We are familiar with mid-career crisis.
Professionals near half way into their career suddenly start feeling whether they are doing the right work, what will come next, is there a future, will they become the next CEO and what not. This more or less goes in tandem with mid-life crisis where we question - is this all to my life?
There could be pivots here. Definitely changes happen.
We are in 2020 and professionals are now having “anytime” career crisis.
There is no marked timeline to it - beginning, middle or end.
There are 2 factors contributing to it - the kind of workforce and the kind of workplace.
The “new normal” workforce:
Professionals just joining work have a lot of questions around the word ‘career’ itself. Their beliefs, attitudes, mental models are quite different when compared to the people who joined the workforce a decade back.
They have high risk appetite. They do not live by the society’s definition of ‘safe job’. Many school drop-outs & graduates directly go into creating start-ups. Some of them fail, but it does not deter them. “Livelihood” as defined by their previous generations is deeply questioned today. Most millennials do not want to spend most of their waking time at work. They view their jobs as one aspect of their life and not the whole. Its also heartening to note that many of them think about giving back to the society when they are just taking off.
This is reflected in my coaching conversations - people in their late 20s bring up work life balance as one of the goals they want to achieve.
More importantly, across experience levels, there is a desire for ‘meaning’ and questions on their ‘calling’ - is this what I am born to do? Is there something better?
The “new normal” work place:
There is also considerable change in the work places of today - famously called the VUCA, this is the environment where only the agile survive. Skills get outdated every day.
There is a constant change striking the working population by the hour. Baseline changes, work product changes, technology changes, people changes - did I leave out anything? Lets leave the talk about machines for another day.
Our cognitive agility is put to test 24 hours a day. Sometimes it feels like we are sitting on earth but can experience its rotation at 1,675 kilometres per hour.
In my coaching conversations - people who are planners feel quire threatened by this degree of un-precedented change. They ask - Where is the single source of truth? The moment I create a plan, before I discuss with my team, it becomes outdated. I am having to be constantly on my toes. It drains me out!
We see that the Workforce & Workplace have changed.
Given this fact, what can we do to handle career surprises, shocks and whatever comes up for us? There are several ways of course.
I wish to write about 2 things - one is the internal lens with which we see our career and another, external succour that we can seek.
Our lens of perception
When we expect to drive on a straight road, and there are too many diversions for hours and no food and water, we could say we have a crisis of sorts.

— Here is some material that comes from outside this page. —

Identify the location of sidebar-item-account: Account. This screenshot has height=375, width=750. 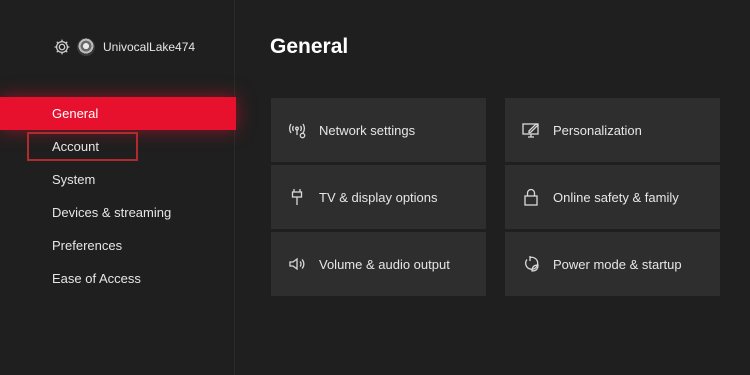
(118, 146).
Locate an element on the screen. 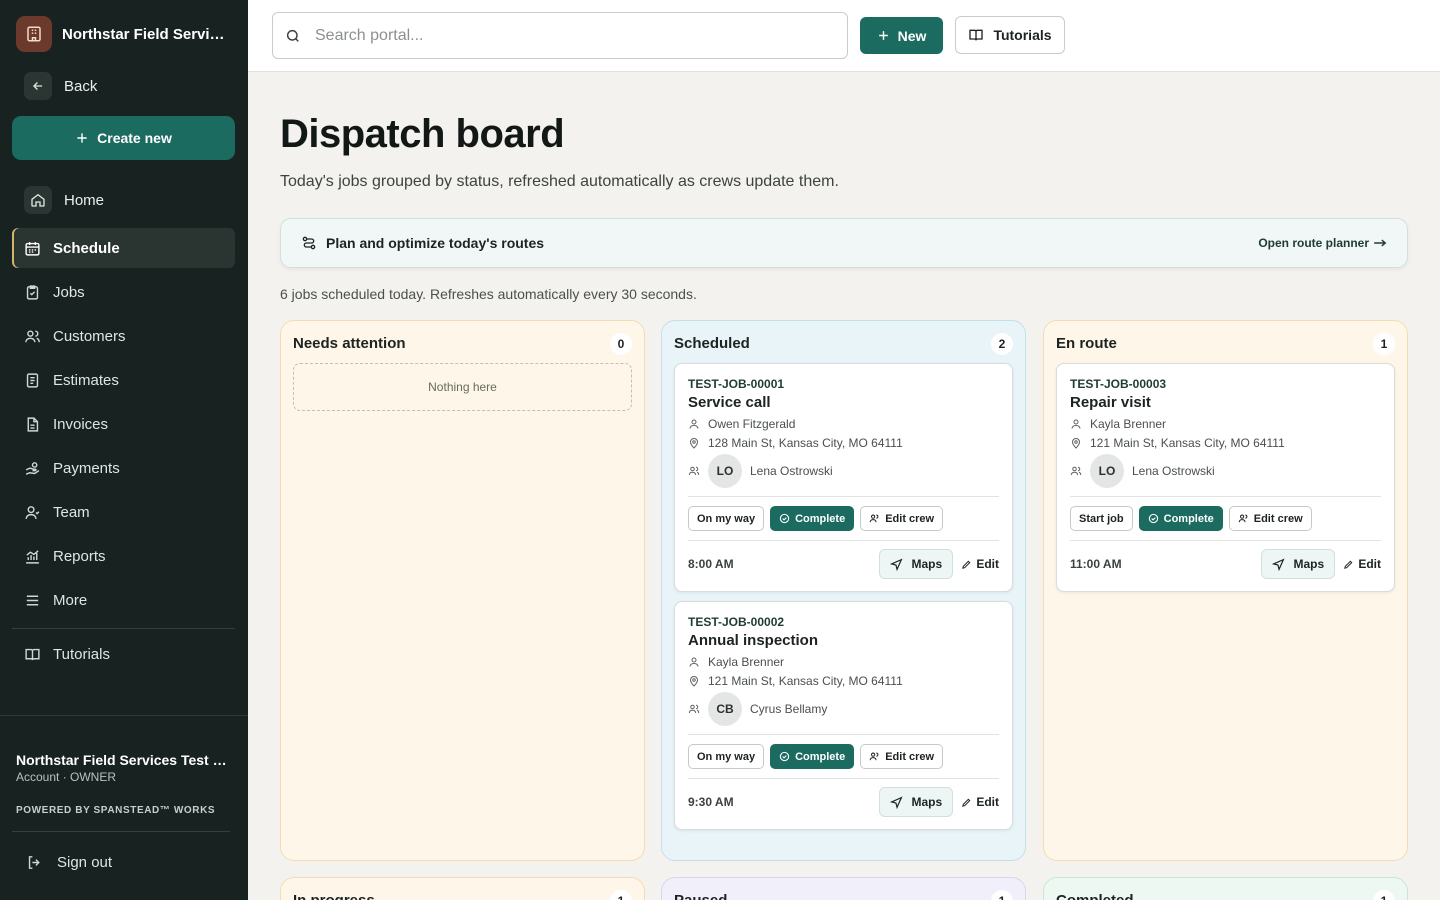 The height and width of the screenshot is (900, 1440). tutorials-label: Tutorials is located at coordinates (82, 654).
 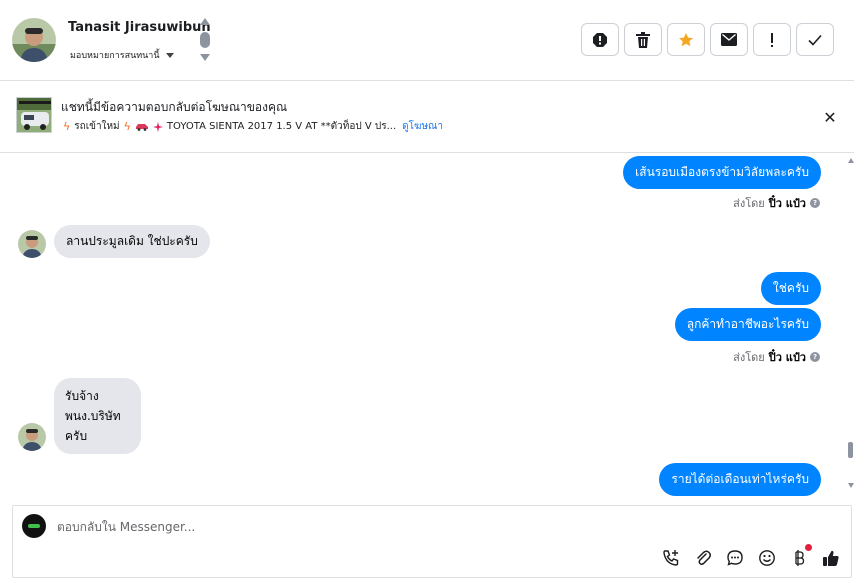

However, when we are going on a curved path, like a hill, we expect the path to curve. We are better planned for the trip. Everything we need is stocked. We service our vehicle. We ensure the driver knows how to drive on hilly terrain. Most often, we just drive on and reach the destination. We don’t attribute the word ‘crisis’ to this because our expectation & reality more or less matched.
Like this curved ride, our career in 2020 is no longer a linear road. There are so many ups and downs. Some people say its almost like surfing. You thought you surmounted one wave & there comes another. But when you ask any surfer why they surf, they say that’s what they enjoy.
Same case with a roller coaster. A roller coaster is a type of amusement ride that employs a form of elevated railroad track designed with tight turns, steep slopes, and sometimes inversions says Wikipedia. There are certain people who scream & cry their way through the ride. There are some people who scream & enjoy every second of it. The difference is how they perceive the ride. The question is - which one you want to be? Which mindset serves you better?
An individual’s career on an average spans 30+ years. There are miles & miles to go. The path is winding. One job, one project ain’t going stop your journey. So lets enjoy the ride!
The other most important thing that is available to professionals today is ‘expert help’. Be aware to catch yourself when your stress hovers around the danger limit.
If your work creates such negative states to affect your your mental balance, seek out a counsellor or a therapist depending on the intensity.
If you feel yourself a little off-roading in terms of your career growth or performance, seek out a coach who will help you remove road-blocks, keeps you accountable and take you towards maximising your potential.
Whatever the perceived “crisis” may be, do not stop from asking for help.
Career 2020 is an adventurous ride indeed, but suffering is optional!